Just under one-fifth of senior UK managers took pay cuts during the coronavirus pandemic and almost half said business had suffered as companies were forced to put operations on hold.

A poll of almost 2,000 members of the Chartered Management Institute on behalf of the Financial Times showed companies were gradually beginning to restart operations as lockdown restrictions were eased. 

However, many warned they were far from restoring normal operations, including a widespread return to offices or international travel, and Brexit was again on the radar for companies as they set out plans for the rest of the year.

Almost all companies in the survey had asked employees to work from home during the pandemic, according to the CMI, and one in five said none of their staff had yet returned. The majority of people polled by the CMI work in larger businesses, and more than 40 per cent work in public sector organisations.

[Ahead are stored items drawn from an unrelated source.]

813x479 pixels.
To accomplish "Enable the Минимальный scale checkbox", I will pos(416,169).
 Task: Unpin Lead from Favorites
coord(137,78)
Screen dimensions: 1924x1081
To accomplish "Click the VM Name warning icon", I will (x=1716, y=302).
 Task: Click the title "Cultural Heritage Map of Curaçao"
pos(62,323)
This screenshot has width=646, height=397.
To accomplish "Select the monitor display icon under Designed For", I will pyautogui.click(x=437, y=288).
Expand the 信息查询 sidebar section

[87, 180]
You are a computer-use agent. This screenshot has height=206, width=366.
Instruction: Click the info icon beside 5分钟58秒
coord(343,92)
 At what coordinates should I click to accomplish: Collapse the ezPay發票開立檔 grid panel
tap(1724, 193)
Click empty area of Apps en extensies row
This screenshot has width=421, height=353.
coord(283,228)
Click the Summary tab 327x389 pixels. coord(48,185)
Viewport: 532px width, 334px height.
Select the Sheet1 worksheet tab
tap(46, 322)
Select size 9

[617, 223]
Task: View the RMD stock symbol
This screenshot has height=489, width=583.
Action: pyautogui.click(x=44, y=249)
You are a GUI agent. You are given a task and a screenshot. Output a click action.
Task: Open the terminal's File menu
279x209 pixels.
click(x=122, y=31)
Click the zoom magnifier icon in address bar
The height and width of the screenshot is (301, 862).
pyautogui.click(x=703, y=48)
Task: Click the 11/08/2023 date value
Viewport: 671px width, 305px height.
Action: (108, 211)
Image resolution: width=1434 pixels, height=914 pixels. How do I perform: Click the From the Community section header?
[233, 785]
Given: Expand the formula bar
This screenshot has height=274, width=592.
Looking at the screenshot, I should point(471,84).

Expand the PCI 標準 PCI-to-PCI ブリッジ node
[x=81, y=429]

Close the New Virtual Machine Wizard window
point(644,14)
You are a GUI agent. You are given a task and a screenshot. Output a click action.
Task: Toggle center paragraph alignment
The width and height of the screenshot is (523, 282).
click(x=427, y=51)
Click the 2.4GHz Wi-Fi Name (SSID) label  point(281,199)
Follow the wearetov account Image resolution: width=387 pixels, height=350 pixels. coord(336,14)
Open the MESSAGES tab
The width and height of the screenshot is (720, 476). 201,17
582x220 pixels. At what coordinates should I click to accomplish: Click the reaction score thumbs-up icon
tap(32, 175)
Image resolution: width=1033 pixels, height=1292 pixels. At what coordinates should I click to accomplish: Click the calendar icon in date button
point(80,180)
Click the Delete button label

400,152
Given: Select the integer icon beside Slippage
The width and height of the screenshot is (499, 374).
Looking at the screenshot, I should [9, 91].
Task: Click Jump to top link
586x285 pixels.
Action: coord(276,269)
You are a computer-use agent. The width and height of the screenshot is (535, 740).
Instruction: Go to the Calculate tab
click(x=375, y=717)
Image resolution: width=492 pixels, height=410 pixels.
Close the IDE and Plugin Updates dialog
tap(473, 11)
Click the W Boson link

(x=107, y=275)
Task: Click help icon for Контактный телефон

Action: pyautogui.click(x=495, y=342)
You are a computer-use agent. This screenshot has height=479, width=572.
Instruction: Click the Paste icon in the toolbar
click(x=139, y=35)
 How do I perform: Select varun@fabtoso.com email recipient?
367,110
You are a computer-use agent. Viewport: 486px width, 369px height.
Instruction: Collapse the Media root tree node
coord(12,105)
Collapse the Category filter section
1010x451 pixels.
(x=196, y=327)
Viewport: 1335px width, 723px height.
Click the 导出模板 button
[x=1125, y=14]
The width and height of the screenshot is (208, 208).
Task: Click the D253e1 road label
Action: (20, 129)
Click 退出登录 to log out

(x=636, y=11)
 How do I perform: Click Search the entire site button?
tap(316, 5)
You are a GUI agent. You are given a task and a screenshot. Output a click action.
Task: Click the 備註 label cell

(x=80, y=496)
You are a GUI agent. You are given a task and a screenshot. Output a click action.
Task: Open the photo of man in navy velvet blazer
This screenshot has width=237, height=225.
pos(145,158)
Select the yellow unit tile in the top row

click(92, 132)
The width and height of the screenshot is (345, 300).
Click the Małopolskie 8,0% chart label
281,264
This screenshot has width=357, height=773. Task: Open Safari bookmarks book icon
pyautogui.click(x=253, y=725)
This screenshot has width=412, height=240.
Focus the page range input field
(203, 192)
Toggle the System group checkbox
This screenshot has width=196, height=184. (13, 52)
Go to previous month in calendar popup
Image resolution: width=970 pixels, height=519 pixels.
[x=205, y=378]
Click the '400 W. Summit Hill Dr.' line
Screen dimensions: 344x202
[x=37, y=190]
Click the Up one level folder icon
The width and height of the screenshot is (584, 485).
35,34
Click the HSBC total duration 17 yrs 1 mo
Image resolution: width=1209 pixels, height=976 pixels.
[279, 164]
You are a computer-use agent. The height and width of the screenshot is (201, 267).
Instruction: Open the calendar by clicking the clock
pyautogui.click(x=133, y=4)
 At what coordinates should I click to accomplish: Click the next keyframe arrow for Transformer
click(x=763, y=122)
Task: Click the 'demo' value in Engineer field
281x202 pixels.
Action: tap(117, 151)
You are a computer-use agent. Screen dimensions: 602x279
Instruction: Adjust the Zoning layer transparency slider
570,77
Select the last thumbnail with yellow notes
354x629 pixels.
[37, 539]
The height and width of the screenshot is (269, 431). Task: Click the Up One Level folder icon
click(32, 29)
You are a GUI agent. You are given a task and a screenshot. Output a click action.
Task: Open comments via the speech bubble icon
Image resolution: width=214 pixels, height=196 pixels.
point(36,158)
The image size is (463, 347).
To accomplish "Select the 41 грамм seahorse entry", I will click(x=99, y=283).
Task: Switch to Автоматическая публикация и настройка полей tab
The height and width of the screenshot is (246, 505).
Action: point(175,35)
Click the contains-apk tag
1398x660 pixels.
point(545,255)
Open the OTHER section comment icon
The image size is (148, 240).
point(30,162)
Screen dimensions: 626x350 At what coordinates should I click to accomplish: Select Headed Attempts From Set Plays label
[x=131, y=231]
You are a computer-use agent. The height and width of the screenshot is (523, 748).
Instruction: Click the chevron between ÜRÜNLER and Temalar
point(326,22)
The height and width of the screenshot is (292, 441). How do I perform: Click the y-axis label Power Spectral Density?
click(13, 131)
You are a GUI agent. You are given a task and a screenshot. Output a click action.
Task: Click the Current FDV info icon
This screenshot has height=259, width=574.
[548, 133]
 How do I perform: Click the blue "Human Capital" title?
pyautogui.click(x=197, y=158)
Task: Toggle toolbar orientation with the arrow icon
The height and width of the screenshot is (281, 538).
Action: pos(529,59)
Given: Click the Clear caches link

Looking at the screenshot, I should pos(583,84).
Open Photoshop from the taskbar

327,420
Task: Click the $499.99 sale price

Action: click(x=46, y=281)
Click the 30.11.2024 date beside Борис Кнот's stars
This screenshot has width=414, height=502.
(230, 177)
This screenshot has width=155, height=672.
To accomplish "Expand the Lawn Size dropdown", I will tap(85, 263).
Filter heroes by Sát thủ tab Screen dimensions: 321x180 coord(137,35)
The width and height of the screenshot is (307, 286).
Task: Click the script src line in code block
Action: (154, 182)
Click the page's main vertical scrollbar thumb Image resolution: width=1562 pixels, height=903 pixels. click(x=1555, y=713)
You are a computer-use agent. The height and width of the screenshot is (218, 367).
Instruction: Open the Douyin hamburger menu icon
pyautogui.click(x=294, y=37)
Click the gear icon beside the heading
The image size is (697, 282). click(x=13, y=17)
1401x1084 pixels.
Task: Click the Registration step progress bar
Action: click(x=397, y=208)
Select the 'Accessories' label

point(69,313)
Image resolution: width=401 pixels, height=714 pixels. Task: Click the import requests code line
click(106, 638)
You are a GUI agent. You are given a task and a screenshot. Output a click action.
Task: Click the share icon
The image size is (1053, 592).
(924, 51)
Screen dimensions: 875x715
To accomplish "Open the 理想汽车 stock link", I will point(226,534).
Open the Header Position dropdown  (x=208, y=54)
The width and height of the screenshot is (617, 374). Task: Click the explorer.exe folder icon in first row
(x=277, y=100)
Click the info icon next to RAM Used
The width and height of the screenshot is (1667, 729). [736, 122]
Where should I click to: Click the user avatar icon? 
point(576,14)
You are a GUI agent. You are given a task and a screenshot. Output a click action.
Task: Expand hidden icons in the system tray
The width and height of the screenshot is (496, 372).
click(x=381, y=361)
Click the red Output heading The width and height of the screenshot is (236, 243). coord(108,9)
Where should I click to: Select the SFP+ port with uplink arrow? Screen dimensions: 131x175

More than one-third said they had started to bring workers back to offices and a similar proportion said they would do so before the end of the year. The slow return of mainly office-based workers will undermine efforts by ministers to encourage people to relinquish homeworking to support city centres and high streets.

One-fifth reported having to make redundancies and just under the same proportion said their organisation’s senior leaders had taken pay cuts as a result of Covid-19.

Almost half of organisations said that trading had been affected by Covid-19, with the vast majority of those saying parts of the company had ceased trading temporarily. Over two-fifths of those where business had been affected said trading had still not returned to normal. 

Ann Francke, CMI chief executive, said that despite support schemes rolled out by Rishi Sunak, the chancellor, to protect UK companies, “more job cuts are expected as these lifelines come to an end”. 

Close to 40 per cent of managers reported that their organisation had used Covid-19 support packages, the furlough scheme being the most common.

She added: “With the country facing mass unemployment and hiring freezes, businesses should explore pay cuts for high earners, shorter hours and other innovative measures to retain staff. Redundancies should be a last resort.”

Given continued disruption at airports, half of managers whose staff travelled internationally before the pandemic did not know when they would resume overseas trips for their business. More than four-fifths said their organisations had suspended international travel, and only one in 10 said they had resumed overseas business trips.

More than 60 per cent of managers said their organisation had an operating plan for when the UK severs its ties with the EU in 2021 at the end of the transition period. Almost three-quarters of these said plans covered how operations might continue if the two sides failed to agree a trade deal.

The top issues cited were delays in the supply chain and additional trading costs — which worried more than half of managers — followed by the impact on staff from Europe. One in 10 did not have a plan for next year.